- Special cover by Mike Mignola

Publication information
- Publisher: Dark Horse Comics
- Format: Miniseries
- Genre: Action/adventureHorror;
- Publication date: May–June 1996
- No. of issues: 2
- Main characters: Ghost; Hellboy;

Creative team
- Created by: Team CGW; Mike Mignola;
- Written by: Mike Mignola
- Penciller: Scott Benefiel
- Inker: Jason Rodriguez
- Letterer: Sean Konot
- Colorist: Pamela Rambo
- Editor: Scott Allie

Collected editions
- Ghost/Hellboy Special: ISBN 978-1-56971-273-3

= Ghost/Hellboy =

Comic book miniseries

Ghost/Hellboy is a Dark Horse Comics two-issue crossover comic book miniseries written by Mike Mignola with art by Scott Benefiel published May to June 1996 featuring fictional heroes Ghost and Hellboy.

==Creation==
Story writer Mignola created rough layouts or thumbnails, rather than a detailed script, in which as well as working out the action he also detailed the light and dark composition of the page for pencil artist Benefiel and inker Rodriguez to work from, which gave the work the Hellboy atmosphere.

==Publication history==
Ghost #12 included three full-color preview pages from Ghost/Hellboy #1.

===Comics===

====Issue #1====
The first issue (May 1, 1996) featured a cover by Mike Mignola and two black-and-white preview pages for Hellboy: Wake the Devil.
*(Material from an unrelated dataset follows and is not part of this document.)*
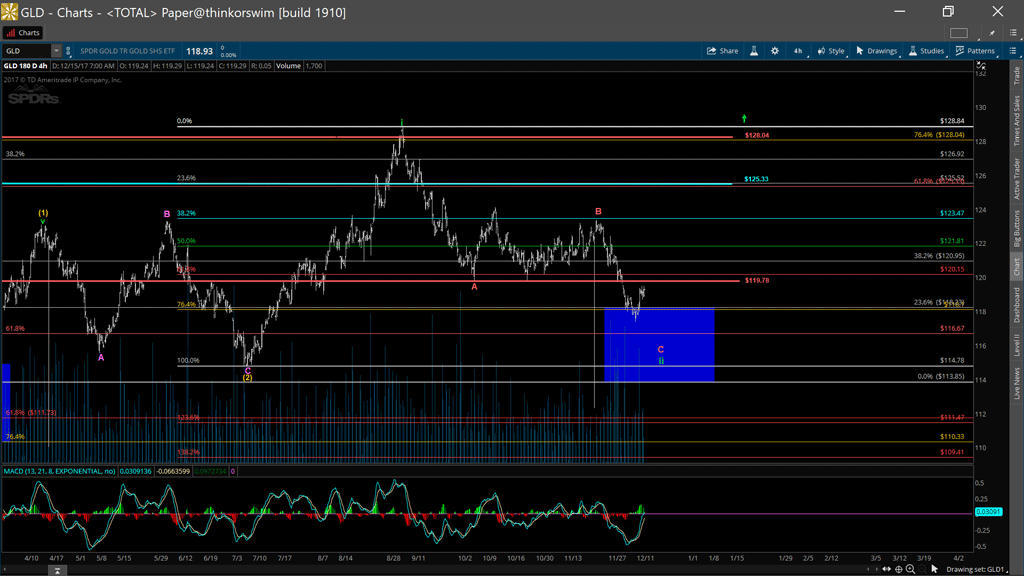Open the Style dropdown menu

[x=830, y=51]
In the story Hellboy and B.P.R.D. psychic Josephine T. Gant travel to Arcadia to hunt down Ghost, but the tables are turned when Ghost receives a vision from someone calling himself Peace who tells her that Hellboy is her enemy and the key to releasing her from her suffering is the Right Hand of Doom.

====Issue #2====
The second issue (June 1, 1996) featured a cover by Mike Mignola.

In the story Ghost delivers Hellboy to the being calling himself Peace on a mystical plane, but when he reveals himself to be Alal the Destroyer, who has been lying to her all along, the vengeful spirit and the world's greatest paranormal investigator must team up to avert the impending apocalypse.

===Collected editions===
The two issues were compiled and reprinted in the Ghost/Hellboy Special (June 25, 1997), which also included a two-page sketchbook of some of the thumbnail layouts and the preliminary character sketches Mignola provided for Benefiel to work from.